We bade farewell to our long time treasurer Bob Petzold last week at a moving memorial service. I thought I knew Bob pretty well, but as always happens on such occasions, I learn more and put things into better perspective. With the words of his two brothers I saw Bob in the new perspective of big brother in a growing depression family. There were many heartfelt words of appreciation as only brothers can express. He cared about them. Took care of them. They looked up to Bob. Bob Petzold’s spiritual genius, as many of you know, was his absolute devotion to the tasks he had taken on. In this way he was a servant in the best biblical sense. He did his job in the vineyard as agreed to. When the master returned and found everything faithfully accomplished he could say "Well done, good and faithful servant." That was Bob’s perspective on life and I would guess that it came to him early and he never wavered in it.

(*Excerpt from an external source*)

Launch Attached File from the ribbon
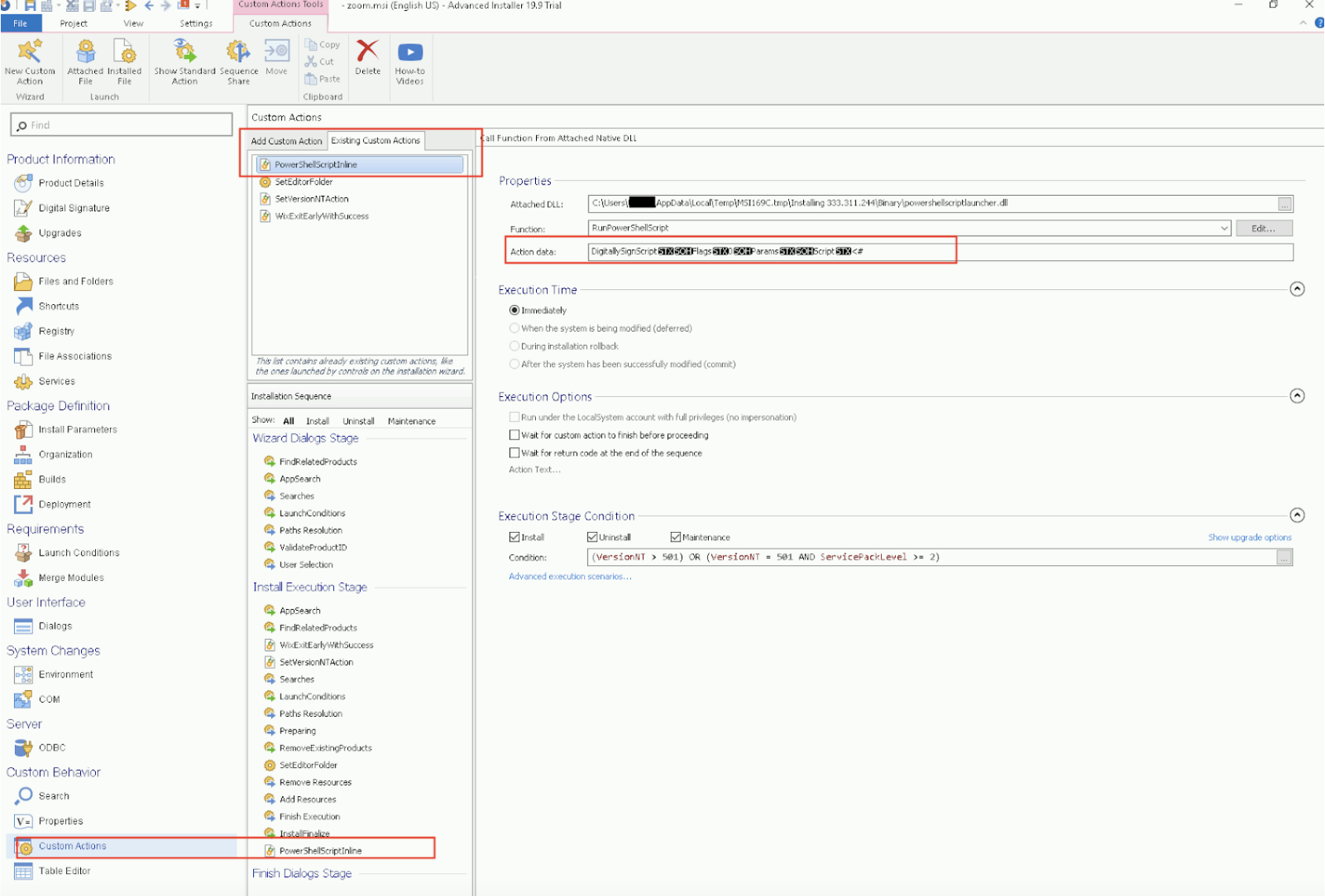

When I read the scripture from Luke about counting the costs before undertaking a major project, it gets me shaking in my boots a little. Is God telling us something we should know before we embark on a major building program? Maybe. Maybe such nervousness is a good thing. But the scripture isn’t saying that we shouldn’t face into great challenges. The scripture is about understanding what we need to let go of in order to receive what is most important. It is saying that we just had better know what we are getting into and that great challenges remind us that God is God and we aren’t. It is important to study, consult, and make plans. You can’t live life without some kind of plan. But the plan is ultimately in God’s hands. The reality of living is that we must plan for our futures, and we must expect those plans to be reshaped or even thrown out by what the future brings. Our futures are in God’s hands and not our own. At some level that may strike terror in our hearts. But at a deeper level it is an invitation to let go and truly trust God, to truly believe that, no matter what, all will be well.

Last week I sat with Joey in her hospital room at Georgetown Hospital where she had been briefly admitted. We talked and laughed and prayed and wept together. And so many things came to me. One is how much I love this person, this my colleague of eleven years. I think we have been a pretty good team. And how appreciative and blessed I feel in that. And, as I sat there, I experienced how utterly helpless I feel in the face of her suffering. How wrong and unfair it is. Yes, I know the scripture she frequently quotes about how suffering is but for an short time and joy comes in the morning. But, frankly, I am not there yet. I am still in the suffering. I am still in the worry about what she is going through and what the future will bring. I am still with the pain I know she feels about the struggle between loving her work and facing the limits her illness imposes. I don’t have any answer to this. I don’t have a clear perspective other than recognizing how terrible it feels. Add to this the importance of so many of the challenges the church is undertaking, and then I really struggle for perspective. How does all this fit together? Can it really? What is important in all this? I don’t know. I don’t know. But I think I know that God knows and that God will help us sort it through. I want to believe that. Yes, I do believe that, but help Thou my unbelief. And yes, I want to make it happen. Somehow I feel like I am supposed to be in charge. I feel responsible. But how stupid that really is, because the whole point of the church and its ministry is that it doesn’t belong to me. It doesn’t belong to Joey. It doesn’t belong to anybody here. It belongs to God. God will lead. God will provide. God will see things through and God has said "You just be faithful to your tasks and leave the rest to me, and all will be well." All God wants is for us to trust that. What needs to get taken care of, what needs to be healed, what needs to be grieved and what needs to be celebrated will get taken care of, in God’s time, not ours.

"Just like the clay in the potter’s hand, so you are in my hand," says God. So we are upheld by the invisible, everlasting arms. No matter what. Amen.